3/4 pound ground meat (beef, pork, veal mix is perfect)
one small can crushed san marzanos
3/4 cup dry white wine
3/4 cup veal stock
3/4 cup whole milk
half cup grated parmigiano reggiano
quarter cup finely diced carrot
quarter cup finely diced celery
quarter cup finely diced white onion
quarter cup finely diced garlic
fresh-ground black pepper
chopped fresh tarragon
one bay leaf
Sautee the carrots on low until they are well softened and starting to shrink.
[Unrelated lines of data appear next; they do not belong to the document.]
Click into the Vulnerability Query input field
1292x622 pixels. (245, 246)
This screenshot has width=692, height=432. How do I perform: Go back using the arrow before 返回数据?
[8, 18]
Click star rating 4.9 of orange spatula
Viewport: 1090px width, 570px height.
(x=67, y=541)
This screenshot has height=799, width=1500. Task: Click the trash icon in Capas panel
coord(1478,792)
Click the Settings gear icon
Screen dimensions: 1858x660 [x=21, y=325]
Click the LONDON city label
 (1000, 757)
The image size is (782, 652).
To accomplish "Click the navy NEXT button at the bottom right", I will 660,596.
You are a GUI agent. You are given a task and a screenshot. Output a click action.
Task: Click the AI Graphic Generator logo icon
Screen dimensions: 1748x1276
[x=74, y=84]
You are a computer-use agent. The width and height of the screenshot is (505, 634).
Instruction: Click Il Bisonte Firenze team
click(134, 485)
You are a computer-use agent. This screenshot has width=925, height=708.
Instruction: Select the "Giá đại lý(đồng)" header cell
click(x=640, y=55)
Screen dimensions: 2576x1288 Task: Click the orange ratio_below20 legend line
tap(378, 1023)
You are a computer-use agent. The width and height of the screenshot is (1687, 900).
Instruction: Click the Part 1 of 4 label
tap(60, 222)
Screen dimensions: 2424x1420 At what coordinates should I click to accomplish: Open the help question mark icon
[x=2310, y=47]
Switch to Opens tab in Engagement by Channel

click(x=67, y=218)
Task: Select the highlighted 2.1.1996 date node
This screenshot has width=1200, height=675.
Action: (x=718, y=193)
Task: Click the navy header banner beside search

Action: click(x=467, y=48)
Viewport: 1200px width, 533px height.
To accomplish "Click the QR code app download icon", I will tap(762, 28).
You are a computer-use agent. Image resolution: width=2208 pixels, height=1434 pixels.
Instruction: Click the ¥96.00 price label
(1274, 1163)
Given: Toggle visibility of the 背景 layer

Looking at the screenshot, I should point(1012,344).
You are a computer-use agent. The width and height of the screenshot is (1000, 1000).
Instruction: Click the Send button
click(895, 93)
Add the celery and continue to sautee.
Add the garlic and continue to sautee.
Add the onions, tarragon, pepper, and nutmeg, and continue to sautee until the gemisch is nicely caramelizing.
Add the meat, turn up the heat to medium, and sautee until fully cooked and starting to brown.
Turn heat up to medium high, deglaze with the wine, and reduce until most of the liquid is gone.
Add the milk and reduce until most of the liquid is gone.
Add the stock, tomatoes, and a bay leaf, turn heat to low, and simmer lidde-offe for hours with thorough stirring every 20 minutes. You can add a little water as needed if it reduces too much, but you want the sauce to become extremely thick. Salt to taste as needed.
Sauce is done! This was after four hours of simmering.
Boil the penne in salty water until very molto al dente, add one half cup of pasta water to the sauce, turn the heat up to high, throw in the drained pasta, and finish for two minutes with gentle stirring.
Add the cheese and stir well to incorporate.